__EXERCISE__. Every line of the records that holds the word "computer" should be copied out.

RECORDS SUPPLIED Start Marker

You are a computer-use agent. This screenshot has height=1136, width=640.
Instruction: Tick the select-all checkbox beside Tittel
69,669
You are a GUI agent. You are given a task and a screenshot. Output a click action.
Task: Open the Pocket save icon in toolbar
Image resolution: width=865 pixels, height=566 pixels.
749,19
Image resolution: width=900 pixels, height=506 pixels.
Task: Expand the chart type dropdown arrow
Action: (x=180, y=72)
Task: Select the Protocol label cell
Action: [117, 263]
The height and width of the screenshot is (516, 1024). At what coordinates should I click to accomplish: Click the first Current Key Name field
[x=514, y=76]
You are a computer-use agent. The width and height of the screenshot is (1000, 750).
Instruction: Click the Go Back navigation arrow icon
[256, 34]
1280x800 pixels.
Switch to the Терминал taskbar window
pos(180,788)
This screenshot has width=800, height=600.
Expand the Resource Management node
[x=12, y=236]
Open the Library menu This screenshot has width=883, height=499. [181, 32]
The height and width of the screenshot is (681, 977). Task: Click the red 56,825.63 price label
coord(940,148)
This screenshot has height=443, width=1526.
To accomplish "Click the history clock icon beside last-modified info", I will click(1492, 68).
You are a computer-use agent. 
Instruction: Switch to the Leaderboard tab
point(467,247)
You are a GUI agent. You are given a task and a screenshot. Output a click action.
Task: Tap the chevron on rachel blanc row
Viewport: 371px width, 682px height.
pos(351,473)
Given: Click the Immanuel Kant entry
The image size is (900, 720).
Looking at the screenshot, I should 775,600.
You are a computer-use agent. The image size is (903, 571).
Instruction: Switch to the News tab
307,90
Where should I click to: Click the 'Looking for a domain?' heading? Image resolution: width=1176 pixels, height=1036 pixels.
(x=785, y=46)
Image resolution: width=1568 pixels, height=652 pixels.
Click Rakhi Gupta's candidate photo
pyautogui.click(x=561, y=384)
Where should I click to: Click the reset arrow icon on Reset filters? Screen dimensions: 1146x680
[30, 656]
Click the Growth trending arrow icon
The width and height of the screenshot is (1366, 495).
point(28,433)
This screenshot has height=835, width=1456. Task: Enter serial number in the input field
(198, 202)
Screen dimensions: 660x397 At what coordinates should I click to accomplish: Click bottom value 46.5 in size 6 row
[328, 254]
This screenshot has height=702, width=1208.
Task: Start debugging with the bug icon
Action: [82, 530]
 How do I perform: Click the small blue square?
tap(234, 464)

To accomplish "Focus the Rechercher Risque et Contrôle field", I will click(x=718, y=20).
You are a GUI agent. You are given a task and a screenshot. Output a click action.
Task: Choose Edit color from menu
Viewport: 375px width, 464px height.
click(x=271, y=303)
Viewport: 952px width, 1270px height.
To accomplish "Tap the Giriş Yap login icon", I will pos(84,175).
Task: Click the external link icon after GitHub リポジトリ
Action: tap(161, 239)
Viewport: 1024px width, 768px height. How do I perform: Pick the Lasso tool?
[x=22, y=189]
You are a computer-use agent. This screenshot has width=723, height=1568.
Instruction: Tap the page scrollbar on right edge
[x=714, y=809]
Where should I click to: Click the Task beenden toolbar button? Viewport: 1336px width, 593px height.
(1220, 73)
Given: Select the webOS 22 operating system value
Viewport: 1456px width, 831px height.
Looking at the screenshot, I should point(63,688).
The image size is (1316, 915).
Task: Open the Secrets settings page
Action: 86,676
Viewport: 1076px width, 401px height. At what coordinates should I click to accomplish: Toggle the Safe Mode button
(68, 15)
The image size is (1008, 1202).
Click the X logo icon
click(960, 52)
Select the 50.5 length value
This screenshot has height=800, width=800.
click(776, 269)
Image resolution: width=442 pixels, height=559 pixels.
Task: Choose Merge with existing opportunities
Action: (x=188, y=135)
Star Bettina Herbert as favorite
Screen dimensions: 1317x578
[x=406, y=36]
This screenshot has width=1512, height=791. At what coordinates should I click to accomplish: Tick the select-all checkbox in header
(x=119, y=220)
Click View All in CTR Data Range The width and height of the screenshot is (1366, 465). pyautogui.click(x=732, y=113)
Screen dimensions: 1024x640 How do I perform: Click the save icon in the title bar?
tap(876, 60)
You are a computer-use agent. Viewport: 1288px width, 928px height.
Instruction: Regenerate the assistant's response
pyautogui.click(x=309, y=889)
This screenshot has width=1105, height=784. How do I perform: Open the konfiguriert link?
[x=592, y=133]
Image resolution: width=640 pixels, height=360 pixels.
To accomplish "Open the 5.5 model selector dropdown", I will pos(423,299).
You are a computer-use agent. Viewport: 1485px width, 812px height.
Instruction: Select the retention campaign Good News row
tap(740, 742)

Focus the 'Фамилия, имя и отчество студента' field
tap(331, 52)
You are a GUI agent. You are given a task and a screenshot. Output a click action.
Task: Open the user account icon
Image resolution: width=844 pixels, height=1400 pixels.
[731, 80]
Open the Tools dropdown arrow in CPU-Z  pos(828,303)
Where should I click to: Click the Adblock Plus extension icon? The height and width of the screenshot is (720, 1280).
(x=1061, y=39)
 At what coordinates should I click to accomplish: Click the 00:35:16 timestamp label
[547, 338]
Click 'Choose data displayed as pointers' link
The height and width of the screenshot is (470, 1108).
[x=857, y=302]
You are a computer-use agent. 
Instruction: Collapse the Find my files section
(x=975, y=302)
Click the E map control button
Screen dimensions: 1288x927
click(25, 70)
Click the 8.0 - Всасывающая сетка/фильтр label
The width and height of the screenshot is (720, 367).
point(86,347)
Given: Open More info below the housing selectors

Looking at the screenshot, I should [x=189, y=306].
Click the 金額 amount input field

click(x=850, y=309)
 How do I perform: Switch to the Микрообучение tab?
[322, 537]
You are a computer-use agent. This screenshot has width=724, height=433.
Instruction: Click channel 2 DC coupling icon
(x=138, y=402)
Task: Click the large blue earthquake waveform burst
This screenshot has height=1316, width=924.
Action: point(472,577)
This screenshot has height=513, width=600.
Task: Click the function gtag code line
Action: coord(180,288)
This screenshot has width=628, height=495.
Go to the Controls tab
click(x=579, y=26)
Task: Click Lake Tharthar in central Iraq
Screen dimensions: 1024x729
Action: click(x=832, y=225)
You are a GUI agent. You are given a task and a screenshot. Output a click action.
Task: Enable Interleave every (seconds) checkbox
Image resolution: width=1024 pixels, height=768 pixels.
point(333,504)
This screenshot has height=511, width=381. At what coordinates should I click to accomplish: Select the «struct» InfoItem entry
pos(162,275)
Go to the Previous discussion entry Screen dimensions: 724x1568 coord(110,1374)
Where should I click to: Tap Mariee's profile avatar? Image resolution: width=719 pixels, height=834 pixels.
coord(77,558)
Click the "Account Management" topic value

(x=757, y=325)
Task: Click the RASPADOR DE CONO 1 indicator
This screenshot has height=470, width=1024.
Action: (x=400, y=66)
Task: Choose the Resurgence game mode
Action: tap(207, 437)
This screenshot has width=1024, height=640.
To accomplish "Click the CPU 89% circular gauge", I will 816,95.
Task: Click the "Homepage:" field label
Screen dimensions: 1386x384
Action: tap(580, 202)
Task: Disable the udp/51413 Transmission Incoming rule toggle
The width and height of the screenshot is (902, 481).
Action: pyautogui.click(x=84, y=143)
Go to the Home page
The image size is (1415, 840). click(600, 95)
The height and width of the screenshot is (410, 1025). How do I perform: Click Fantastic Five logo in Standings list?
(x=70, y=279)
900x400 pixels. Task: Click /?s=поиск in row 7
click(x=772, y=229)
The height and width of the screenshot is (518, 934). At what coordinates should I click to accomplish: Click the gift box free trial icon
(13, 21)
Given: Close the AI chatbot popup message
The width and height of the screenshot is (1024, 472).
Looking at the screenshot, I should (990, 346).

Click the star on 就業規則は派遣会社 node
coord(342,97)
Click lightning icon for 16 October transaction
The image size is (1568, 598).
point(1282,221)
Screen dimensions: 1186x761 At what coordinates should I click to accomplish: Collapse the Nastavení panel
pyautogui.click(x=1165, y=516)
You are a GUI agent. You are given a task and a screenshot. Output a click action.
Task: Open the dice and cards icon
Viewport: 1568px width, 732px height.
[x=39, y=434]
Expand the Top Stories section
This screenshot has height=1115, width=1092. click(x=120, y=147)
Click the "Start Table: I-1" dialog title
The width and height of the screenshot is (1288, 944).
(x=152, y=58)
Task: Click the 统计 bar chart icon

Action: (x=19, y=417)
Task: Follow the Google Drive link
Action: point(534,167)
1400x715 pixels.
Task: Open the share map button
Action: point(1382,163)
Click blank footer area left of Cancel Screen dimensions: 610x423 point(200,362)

RECORDS SUPPLIED End Marker

__WRITTEN RESPONSE__.
You are a computer-use agent. This screenshot has height=1136, width=640.
You are a computer-use agent. The width and height of the screenshot is (1000, 750).
You are a computer-use agent. 
You are a computer-use agent. The image size is (903, 571).
You are a computer-use agent. This screenshot has width=723, height=1568.
You are a computer-use agent. Viewport: 1288px width, 928px height.
You are a computer-use agent. Viewport: 1485px width, 812px height.
You are a computer-use agent. 
You are a computer-use agent. This screenshot has width=724, height=433.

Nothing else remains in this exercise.